West Natuna Exploration (WNEL), a subsidiary of Conrad Asia Energy, has entered into a contract with Pertamina Drilling Services Indonesia (PDSI) to secure a jack-up drilling rig for the development of the Mako gas field in the Natuna Sea. The agreement, executed by the PDSI–ADES Consortium, involves the deployment of the Admarine 502 independent-leg cantilever rig to drill six development wells and install a conductor support frame.

The contract stipulates a firm period of 180 days, with options for extensions, at a day rate aligned with prevailing regional market conditions. Drilling operations are scheduled to begin in the second quarter of 2027. The formal signing ceremony was held at the Millennium Centennial Centre in Jakarta, attended by senior representatives from WNEL, PDSI, and ADES Drilling Indonesia.

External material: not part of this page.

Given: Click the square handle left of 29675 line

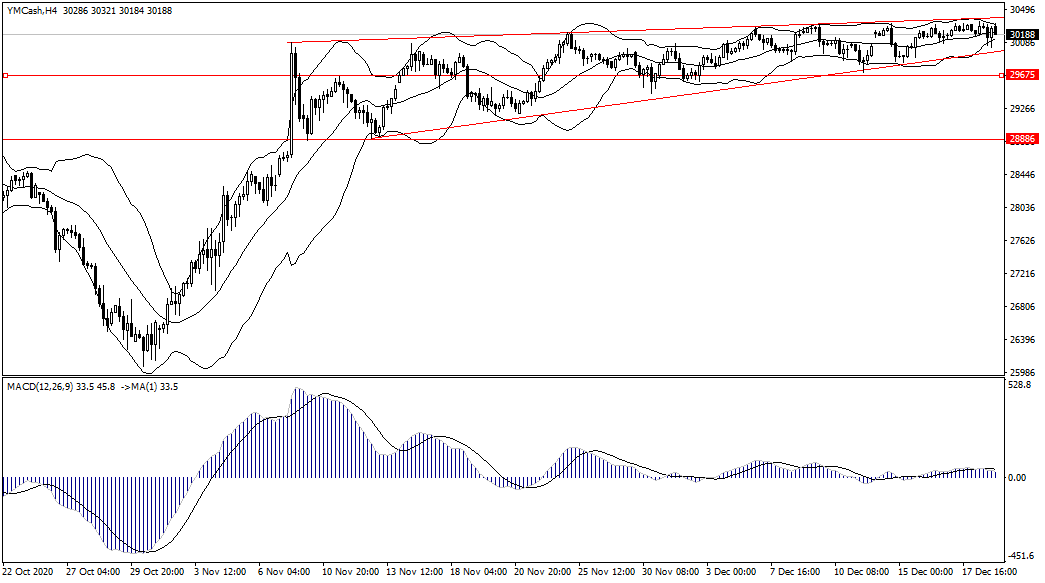Looking at the screenshot, I should click(x=5, y=75).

Conrad Asia Energy managing director and chief executive Miltos Xynogalas described the agreement as a critical milestone for the Duyung production sharing contract joint venture. He noted that securing a high-specification jack-up rig on favourable terms positions the company to execute its upcoming development programme efficiently. The Mako field, which is fully appraised, forms part of the Duyung area and serves as the principal asset for Conrad Asia Energy’s exploration and production activities in Indonesia’s shallow waters.

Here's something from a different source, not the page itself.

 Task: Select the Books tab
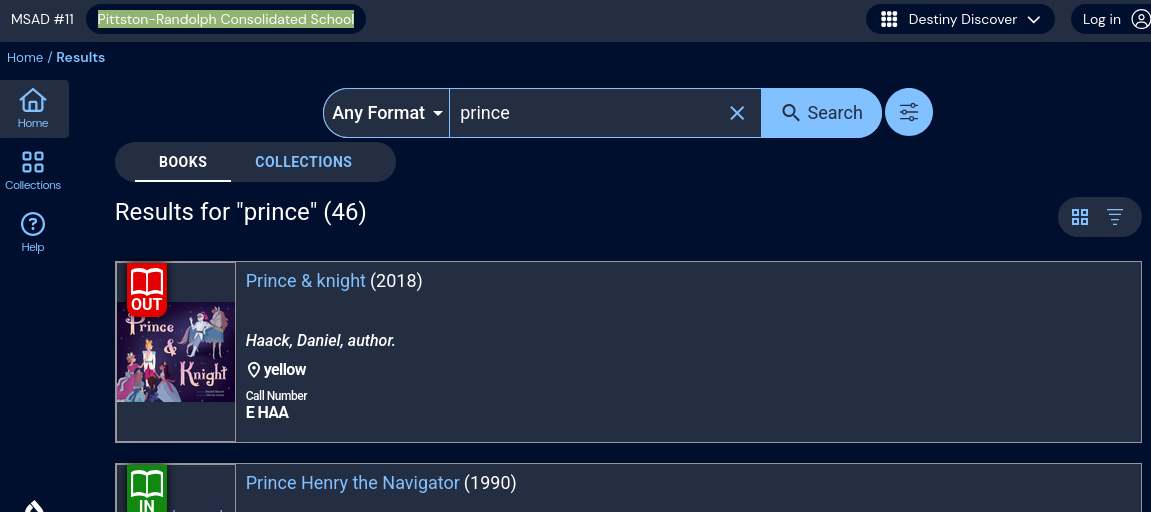183,162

The project’s total capital expenditure is estimated at $320 million, with WNEL holding a 25% share equating to approximately $80 million. An additional provision of around $35 million has been allocated for owner-supplied equipment and potential mobile offshore production unit down payments. Targeted annual operating costs are projected between $70 million and $80 million, inclusive of pipeline transportation expenses.

Processed sales gas will be transported via nearly 59km of 18-inch pipeline to the KF platform in the adjacent Kakap production sharing contract area. From there, it will be delivered to the Indonesian domestic market through the WNTS pipeline. This development follows last month’s awarding of the subsea umbilical, flowline, and riser contract for the Mako gas field to Timas Suplindo.